Antananarivo, 17 Novembre, 11h20 – Une part “assez conséquente” du budget général est prévue être affectée aux dépenses en faveur de la protection de l’environnement et de la lutte contre le changement climatique. 15% de ce budget devra être alloué au “budget vert”, la nouvelle nomenclature budgétaire dédiée à ces secteurs, qui est annexée au projet de loi des finances initiales (PLFI) 2026.
Cette nouvelle classification budgétaire verte se structure autour de quatre catégories liées à la protection de l’environnement.
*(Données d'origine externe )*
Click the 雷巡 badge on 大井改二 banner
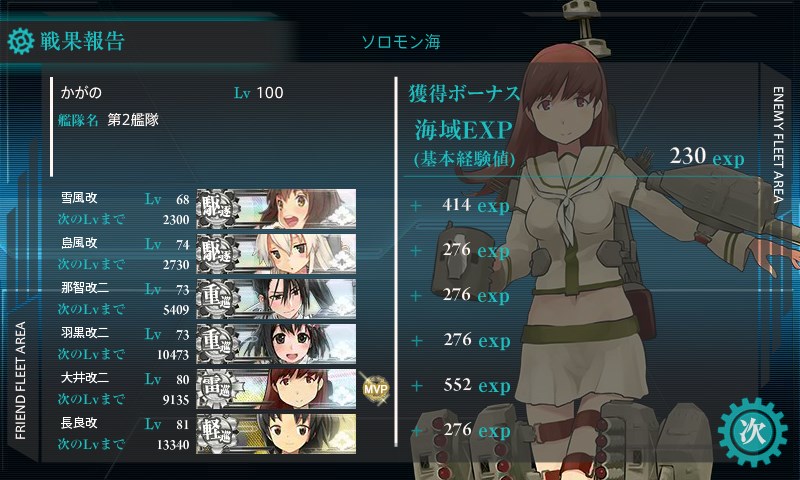click(218, 388)
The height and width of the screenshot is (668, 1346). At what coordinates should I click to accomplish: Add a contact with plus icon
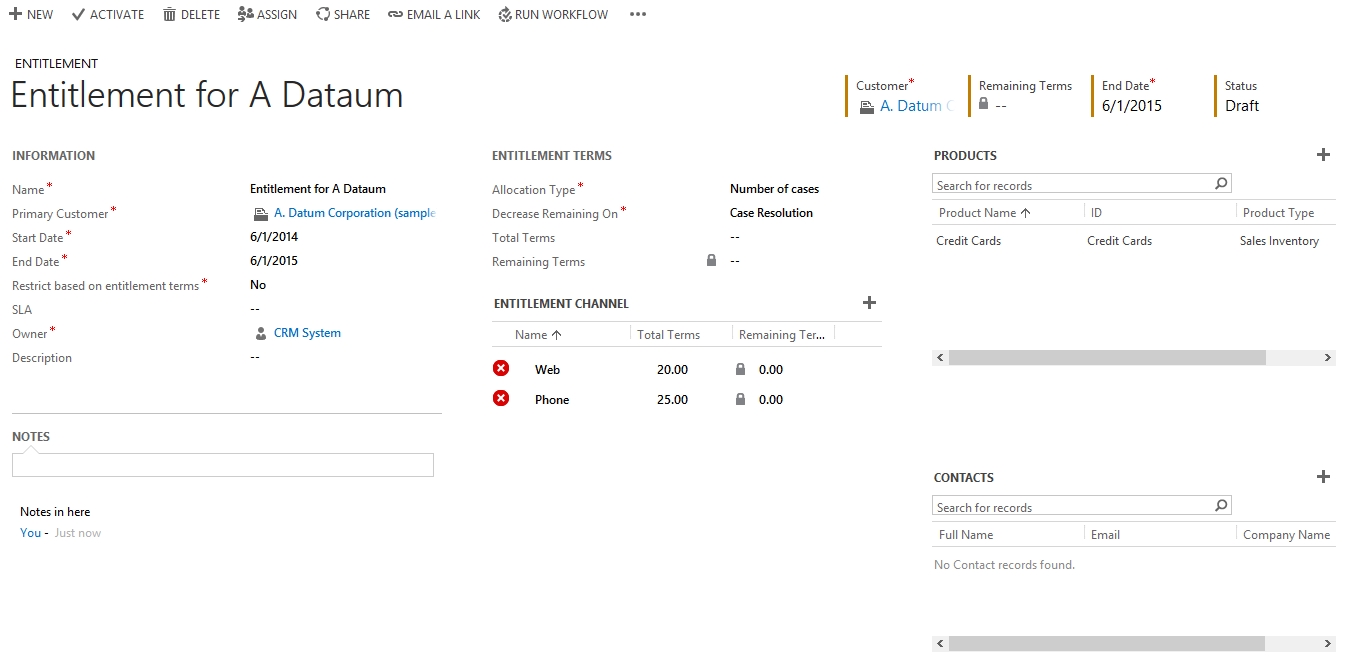click(x=1323, y=477)
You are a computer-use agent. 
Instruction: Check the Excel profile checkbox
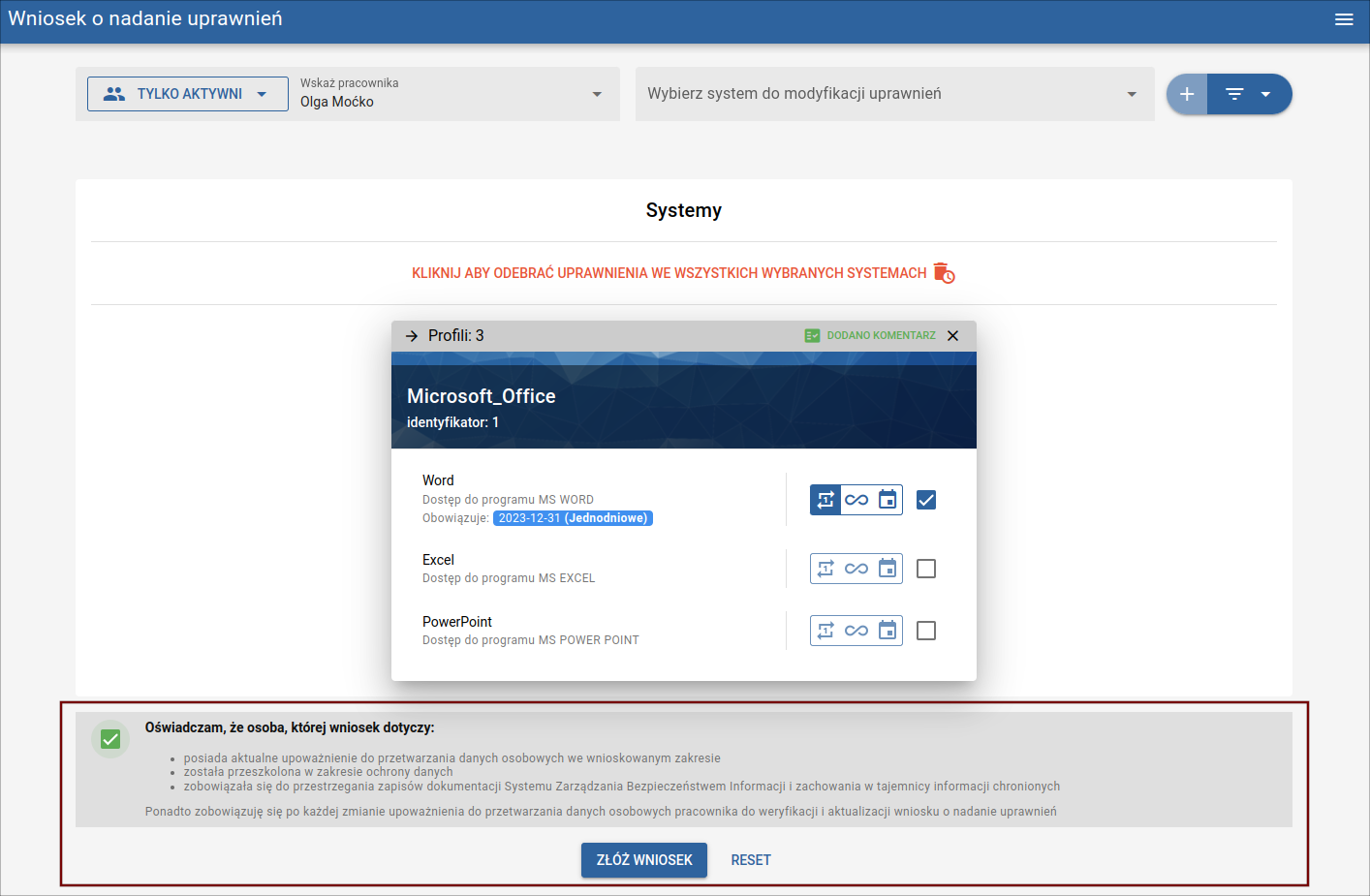pos(926,569)
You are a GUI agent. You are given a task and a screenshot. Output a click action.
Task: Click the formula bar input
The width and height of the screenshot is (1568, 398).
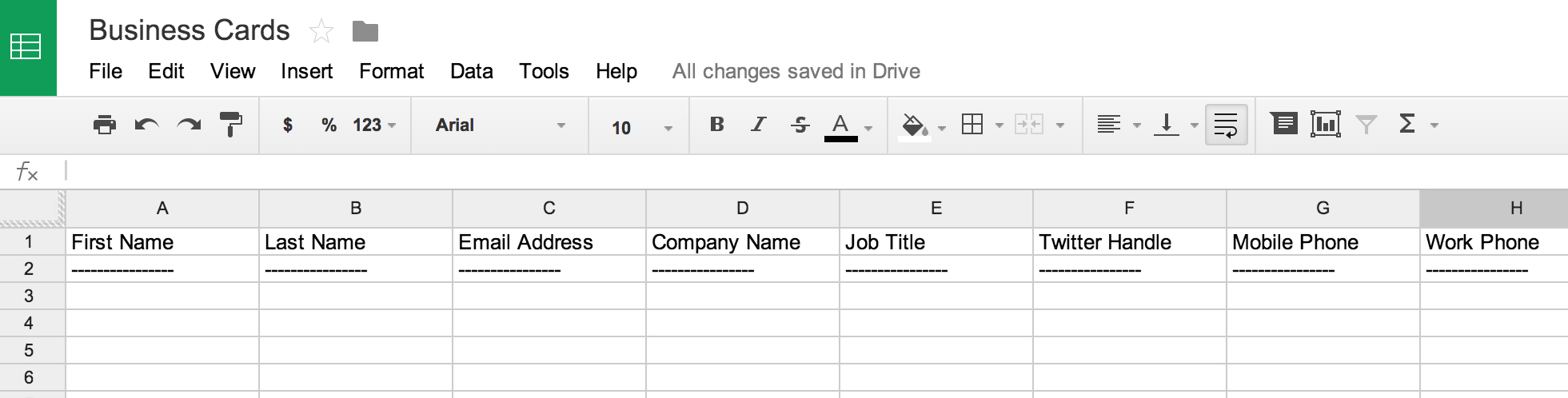pos(800,171)
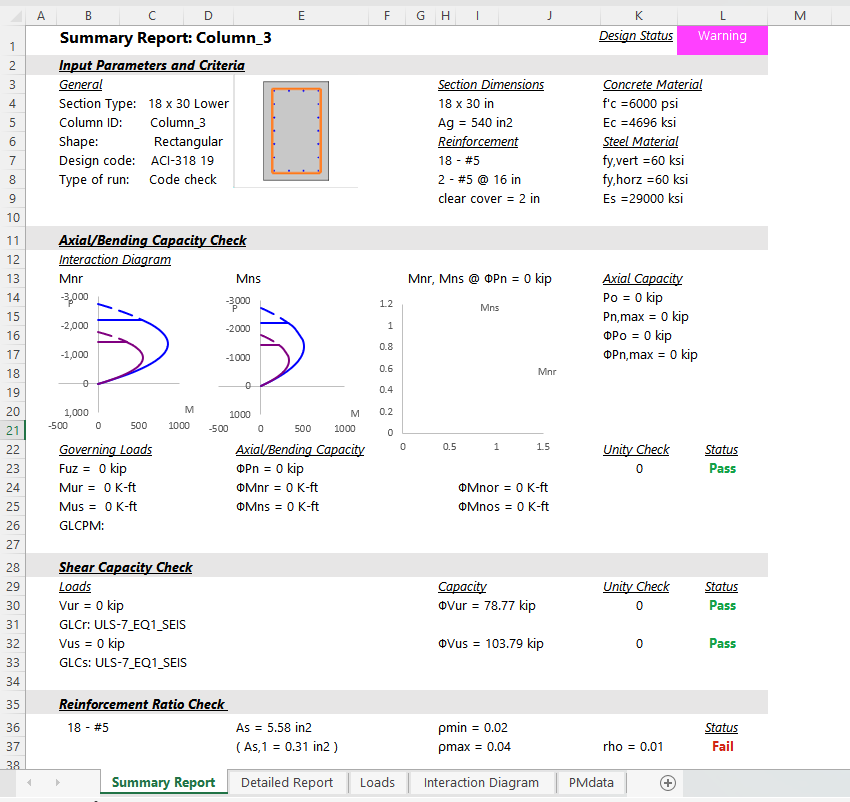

Elle tient compte des mesures d’“atténuation” », dont la réduction des émissions de gaz à effet de serre, la promotion des énergies renouvelables, la gestion durable des forêts et les infrastructures sobres en carbone. Elle touche également des mesures d’ “adaptation”, comme le renforcement de la résilience des secteurs agricoles, hydriques, sanitaires et des infrastructures, ainsi que la protection des zones côtières et marines.
Le budget vert considère aussi les « pertes et dommages », en anticipation et dans la gestion des catastrophes, les dispositifs d’assurance et la protection des moyens de subsistance. Et d’autres “mesures croisées”, y sont également tenues en compte.
Le ministère de l’Economie et des finances précise que ce premier Budget vert se limite à la partie « dépense » du budget général de l’Etat, et uniquement celles qui ont été identifiées en faveur de la lutte contre le changement climatique et de la protection de l’environnement. La démarche se veut néanmoins “progressive” et prévoit une extension du périmètre de couverture dans le temps.
L’Etat entend ainsi démontrer son engagement dans la lutte contre le changement climatique et la protection de l’environnement. Les autorités ont estimé primordiales d’intégrer ces dimensions dans la gestion des finances publiques, surtout que Madagascar figure parmi les plus les plus exposés aux impacts du changement climatique.
Madagascar a entrepris cette réforme, à travers le ministère de l’Economie et des finances (MEF) et le ministère de l’Environnement et du développement durable (MEDD). Et ce, en étroite collaboration avec le Fonds monétaire international (FMI), et le Bureau des Nations unies pour la réduction des risques de catastrophes (UNDRR).